Hitler and Huxley

How to get a whole nation of perfect Aryans – that was the challenge.  If only the baby-making technology imagined in Aldous Huxley’s 1932  utopian sci fi book, Brave New World had been available to Hitler!

Last week, I read Aldous Huxley’s book, Brave New World, for the first time.  The similarities between Hitler’s imagined society and Huxley imagined civilization, are all too scary.  I googled “Brave New World and Hitler” and found out that I am not the only one to think this.  With this blog post, I add my thoughts to the conversation.

Huxley describes the Central London Hatchery and Conditioning Center where thousands of engineered babies are created.
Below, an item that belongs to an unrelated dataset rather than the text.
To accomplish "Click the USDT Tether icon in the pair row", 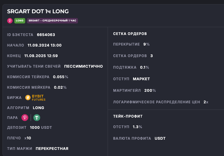I will (36, 118).
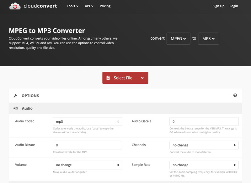This screenshot has height=183, width=251.
Task: Open the Channels dropdown
Action: click(x=204, y=145)
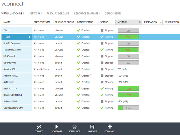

Up to 96 can be “born” in one batch of identical “twins,” creating the perfect “civilization.”  Without Huxley’s technology, the Nazi regime resorted to sterilizing Germans who have hereditary diseases and providing financial incentives to German couples willing to marry and produce babies.  But only to those with “certificates of racial fitness.”

Oh, but it gets worse.  In Hitler’s Lebensborn project, thousands of “racially superior” young girls were mated with SS men.  Their babies became the property of the German State.  Perfect children with no parents – as close as Hitler could get to Huxley’s world.  This was of course, all very scientific – conducted at the “Nazi Breeding Institute for Racial Improvement.”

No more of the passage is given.